Exercise description: Collect every line of the entries below that contains the word "Click".
━━ Exercise data
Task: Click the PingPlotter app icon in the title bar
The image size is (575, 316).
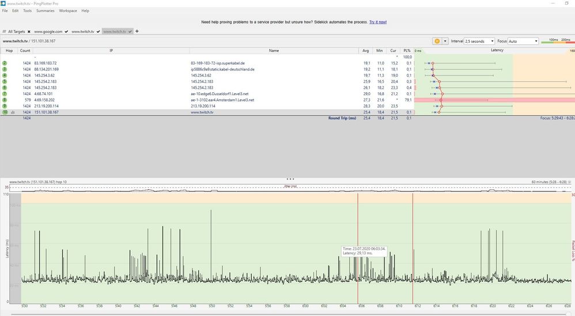Action: pos(4,3)
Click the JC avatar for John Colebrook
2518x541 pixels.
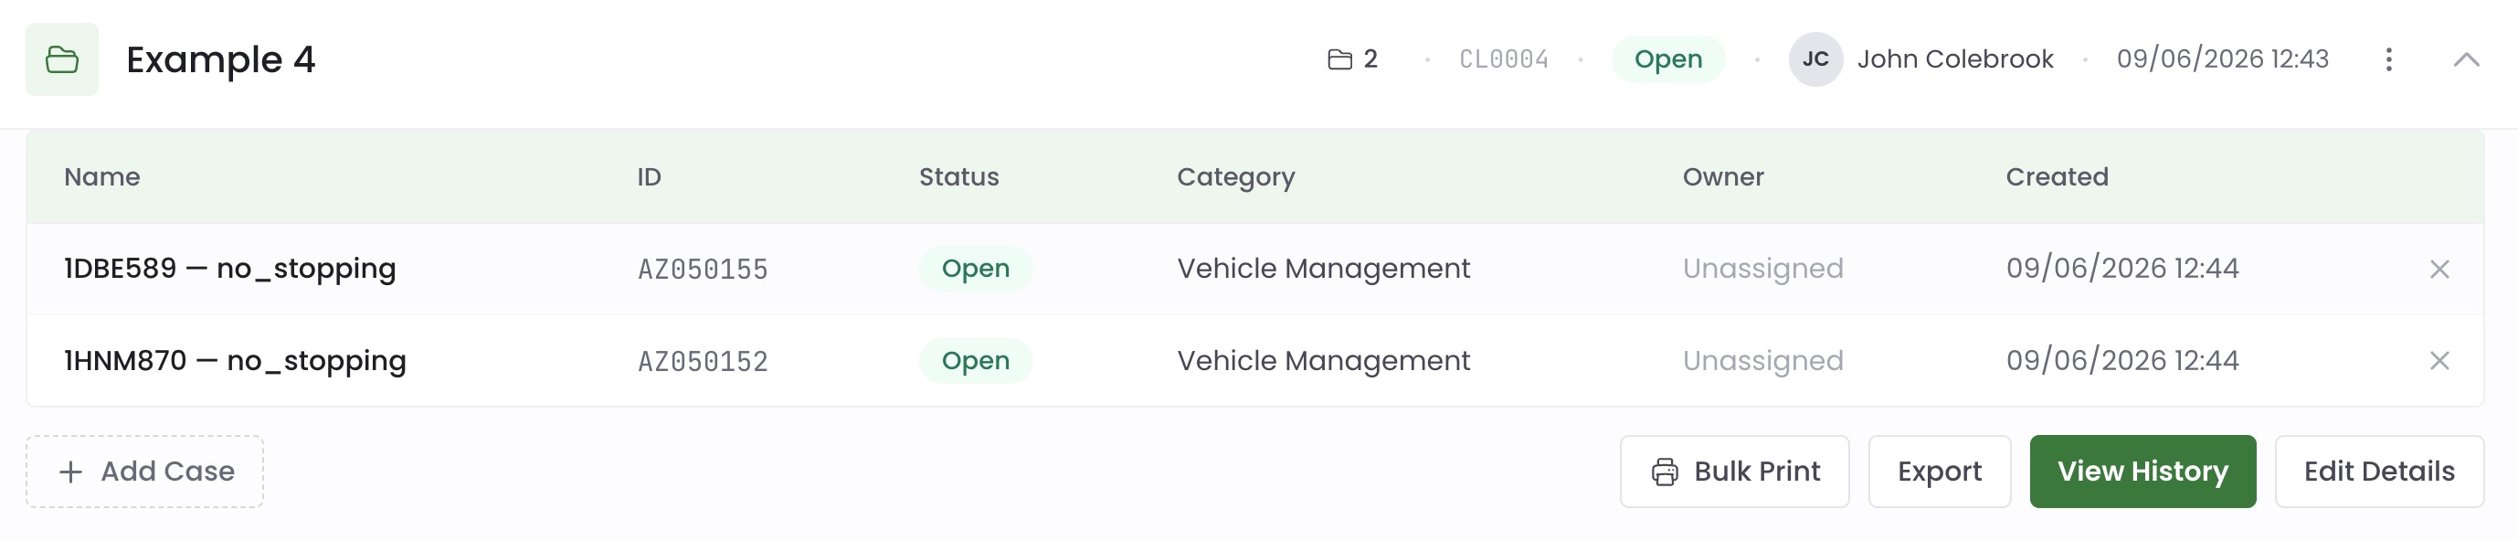point(1815,60)
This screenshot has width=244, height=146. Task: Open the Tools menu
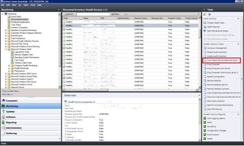pos(33,5)

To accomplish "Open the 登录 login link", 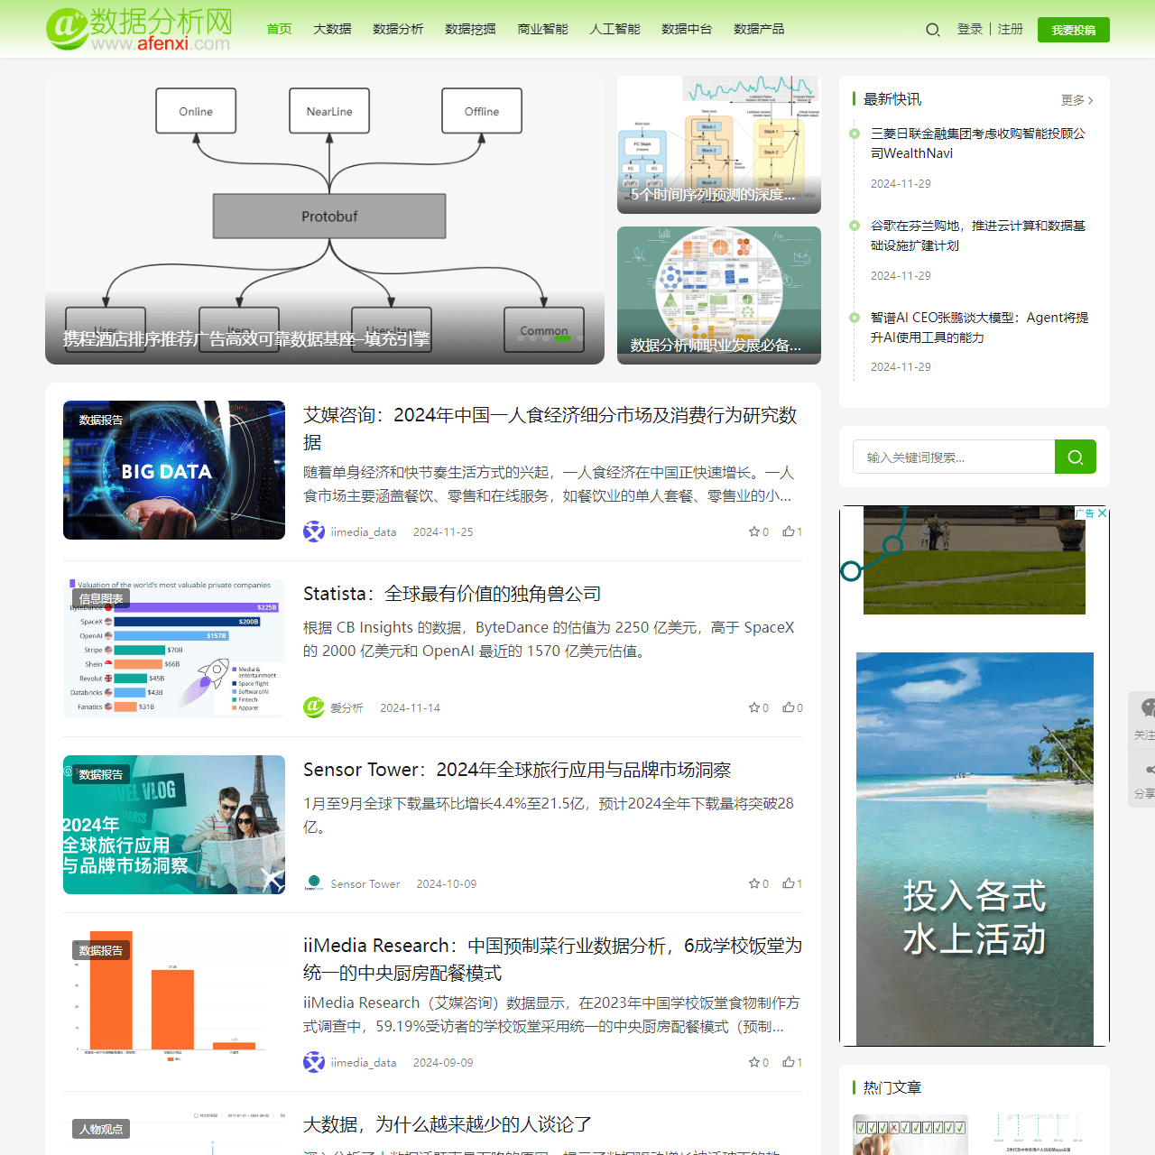I will [x=970, y=29].
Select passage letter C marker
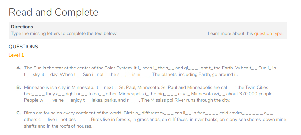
━━━━
Exercise result:
Task: Click the PingPlotter app icon in the title bar
Click the JC avatar for John Colebrook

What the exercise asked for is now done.